BERKACA PADA SISWA



Suka atau tidak, Ujian Nasional (UN) telah menggerogoti pendidikan kita berpuluh-puluh tahun. Secara sadar atau tidak kebanyakan kita justru menikmatinya, alih-alih berusaha mengoreksi.

Coba telisik, haluan pemerintahan senantiasa berubah. Namun keputusan untuk menyamaratakan penilaian akhir setiap individu siswa selalu kokoh diemban siapa pun pemegang kendalinya. Padahal kita tahu kualitas pendidikan semua sekolah juga belum sama rata.

Kemajuan pendidikan Indonesia menjadi sebuah utopia yang nyaris, bahkan selalu, berakhir hampa. Ini bukan berarti UN tidak menghasilkan apa pun. Tapi dampaknya mengandung dan mengundang lebih banyak hal-hal negatif, ketimbang yang baik. Kelancungan, pengabaian kemampuan siswa, ketimpangan, dan masih banyak lagi permasalahan lain yang tiap tahun terjadi. Jangan ditanya bukti, sudah terlalu banyak contoh yang terkuak, dan itu bisa jadi sudah tidak menjadi bukti.

Akan tetapi, ada dampak yang tidak kalah membahayakan dan kita acap kali lalai menyadarinya, yaitu bahwa kita terlena dengan UN, seolah UN adalah kunci satu-satunya keberhasilan pendidikan. Jika sudah seperti ini, kita kadung mencintai UN dan yang sejenis dengannya. Hal ini dapat merusak persepsi terhadap pendidikan yang penuh dinamika.

Daftar Catatan |
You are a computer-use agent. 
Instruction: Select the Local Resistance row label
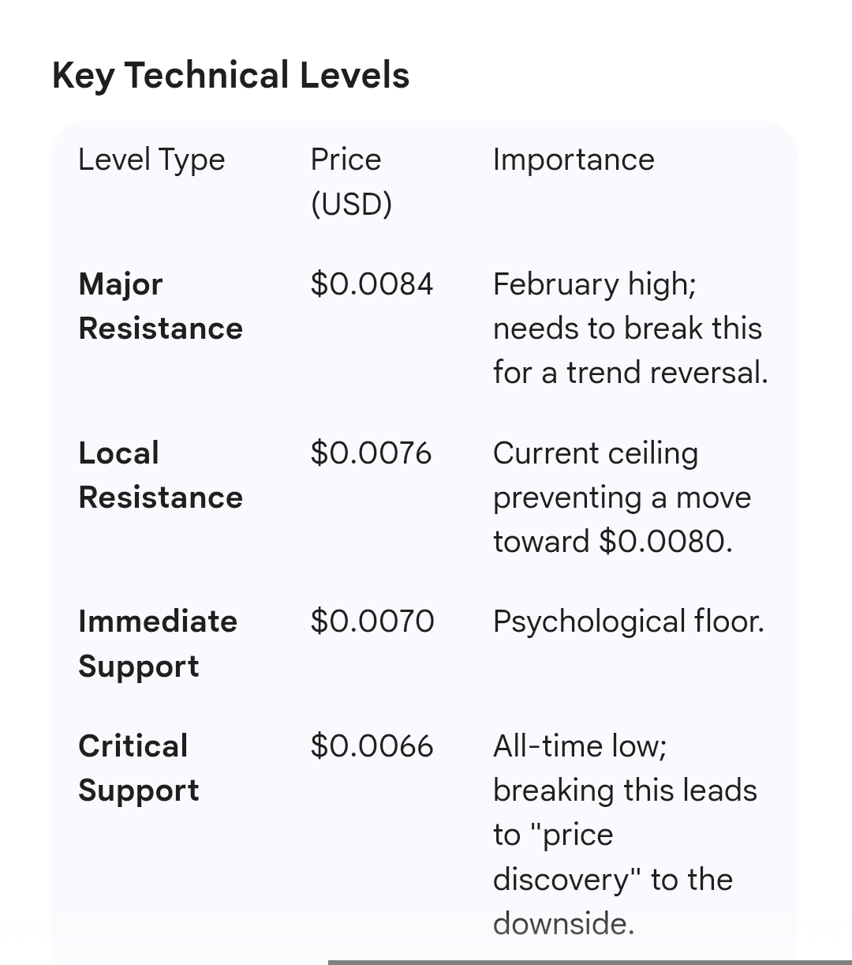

...

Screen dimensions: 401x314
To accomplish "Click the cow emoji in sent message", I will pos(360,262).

Soal Latihan 1 |
Jawablah berdasarkan esai tentang Ujian Nasional:
(a) Sudah berapa lama UN menggerogoti pendidikan kita?
(b) Apa yang menurut penulis belum sama rata di semua sekolah?
(c) Dampak apa yang acap kali lalai kita sadari?
Soal Latihan 2 | Teruskan esai tentang Ujian Nasional mulai dari kalimat sesudah kalimat terakhirnya.
Catatan tersebut tidak berkaitan dengan esai tentang Ujian Nasional.

Jawaban Akhir 1 |
(a) Berpuluh-puluh tahun.
(b) Kualitas pendidikan.
(c) Kita terlena dengan UN, seolah UN adalah kunci satu-satunya keberhasilan pendidikan.

Jawaban Akhir 2 |
Dalam pembelajaran tidak ada yang bisa memastikan cara apa yang terbaik agar siswa dapat mengetahui, merasakan, melihat, mengingat, menerapkan, dan menghubungkan suatu hal. Membuat klaim seperti itu sama saja dengan meremehkan proses pembelajaran. (Postman, 1995). Ini berarti tidak ada garansi akan metode apa saja yang disusun, terlebih sistem penilaian yang pelik macam UN.

Keberhasilan pendidikan yang dibicarakan juga menuai banyak perdebatan. Pendidikan dan proses yang terjadi di dalamnya berjalan sangat kompleks. Aktivitas pembelajaran pun tidak baku dan terus menerus mengalami improvisasi. Jika pendidikan itu sendiri masih menjadi pokok bahasan yang diperbincangkan, lalu siapa kita berani menentukan derajat keberhasilan suatu pendidikan?

Dinas pendidikan, sekolah, orang tua, guru, dan siswa sudah terbiasa dengan nilai dan angka-angka. Pencapaian seorang siswa diukur seberapa tinggi nilai yang ia perolah. Ironisnya, usaha untuk mencapai standar tersebut menjadi semacam patokan, baik oleh pihak sekolah maupun lembaga pendidikan lainnya. Sehingga proses belajar justru menitikberatkan pada output yang bersifat kuantitas. Peduli apa jika siswanya mati-matian belajar secara verbalistis hanya untuk menjawab soal tanpa memahami esensi dari apa yang diajarkan.

Pernyataan ini bukan tanpa sebab. Selama UN dilaksanakan, sekolah bertindak layaknya penyaring kesalahan siswanya. Berupaya menutupi “aib” yang bakal merugikan nama sekolah. Kualitas sekolah akan menurun dan pengaruhnya beberapa tahun ke depan. Lantas apakah pendidikan seperti itu yang diimpikan?

Soalan di atas bukan sepenuhnya menyalahkan sistem yang telah berjalan. Namun berupaya mengusik kealpaan. Bagaimana jika sistem tersebut dimodifikasi sedemikian rupa hingga menghasilkan sistem yang diharapkan lebih baik? Barangkali kemunculan asesmen nasional (AN) dimaksudkan sebagai pengganti untuk memperbaiki pendidikan kita.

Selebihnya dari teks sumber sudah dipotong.